TEXT EXCERPT:
⟨

Based on current and anticipated future cash from operations, and to a
lesser extent, the loan received from the corporate general partner in April
1996 described above, the Partnership declared distributions to limited
partners of $594,000 for each of the quarters ended March 31, 1996 and 1995.
This represents distributions for each applicable quarter of $11.88 per unit.
No distributions were made to the general partners for the quarters ended
March 31, 1996 and 1995. No amounts distributed or to be distributed to the
limited partners for the quarters ended March 31, 1996 and 1995, are required
to be or have been treated by the Partnership as a return of capital for
purposes of calculating the limited partners' return on their adjusted capital
contributions. The Partnership intends to continue to make distributions of
cash available for distribution to the limited partners on a quarterly basis.
The Partnership's investment strategy of acquiring Properties for cash
and leasing them under triple-net leases to operators who generally meet
specified financial standards minimizes the Partner-ship's operating expenses.
The general partners believe that the leases will continue to generate cash
flow in excess of operating expenses.
The general partners have the right, but not the obligation, to make
additional capital contributions if they deem it appropriate in connection
with the operations of the Partnership.
Results of Operations
- ---------------------
During the quarters ended March 31, 1996 and 1995, the Partnership and
its consolidated joint venture, Tuscawilla Joint Venture, owned and leased 31
wholly owned Properties to operators of fast-food and family-style restaurant
chains. In connection therewith, during the quarters ended March 31, 1996 and
1995, the Partnership and Tuscawilla Joint Venture earned $547,420 and
$580,914, respectively, in rental income from operating leases and earned
income from the direct financing lease. For the quarters ended March 31, 1996
and 1995, the Partnership also earned $30,825 and $33,773, respectively, in
contingent rental income.
The decrease in rental and earned income is primarily a result of the
fact that in February 1995, the tenant of the Po Folks Property in Hagerstown,
Maryland, ceased operations of the restaurant business located on such
Property. As a result of the Partnership discontinuing the recognition of
rental income relating to this Property, the Partnership recorded no rental
income relating to this Property for the quarter ended March 31, 1996, as
compared to approximately $27,500 for the quarter ended March 31, 1995.
Currently, the Partnership is pursuing collection of the past due amounts and
will recognize any such amounts as income if collected. In addition, during
March 1996, the Partnership entered into a purchase and sale agreement with an
unrelated third party to sell this Property as discussed in "Liquidity and
Capital Resources" above.
During the quarter ended March 31, 1996, rental and earned income also
decreased by approximately $15,000 as the result of the fact that the
Partnership increased its allowance for doubtful accounts for the Property in
Chicago, Illinois. The tenant of this Property remains responsible for
compliance with the terms of the lease (including the payment of scheduled
rent increases as they become due); however, the general partners believe that
collection is doubtful due to the continued financial difficulties the tenant
is experiencing. The Partnership intends to pursue collection of amounts due
in accordance with the lease and will record such amounts as income if
collected.

⟩

DATASET CONTENT:
⟨

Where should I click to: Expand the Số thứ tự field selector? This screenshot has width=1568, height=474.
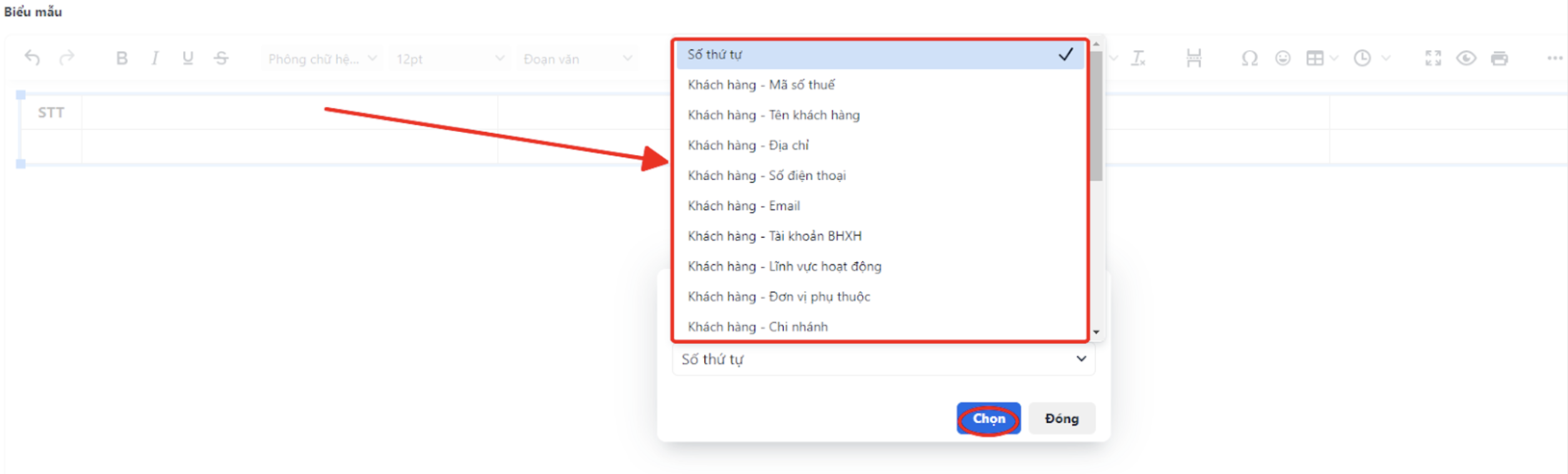[x=883, y=359]
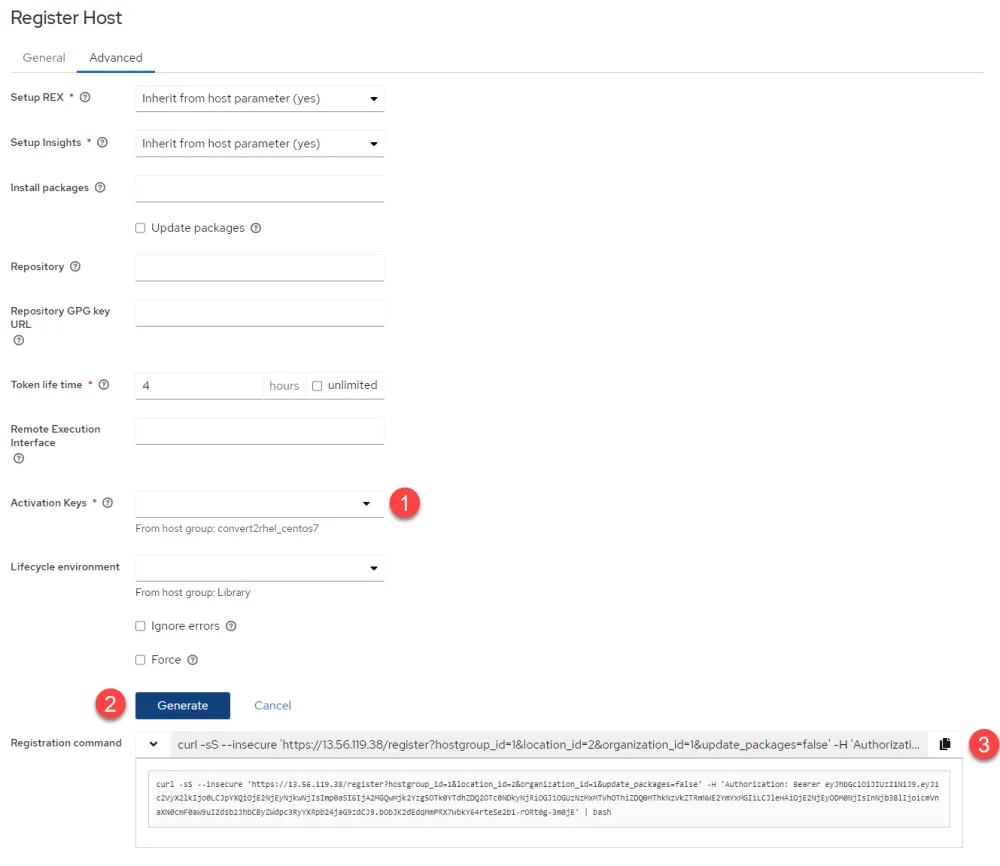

⟩

SET TASK:
List every dollar amount that appears in the partnership filing excerpt above, in the order it appears.

COMPLETED EXERCISE:
$594,000
$11.88
$547,420
$580,914
$30,825
$33,773
$27,500
$15,000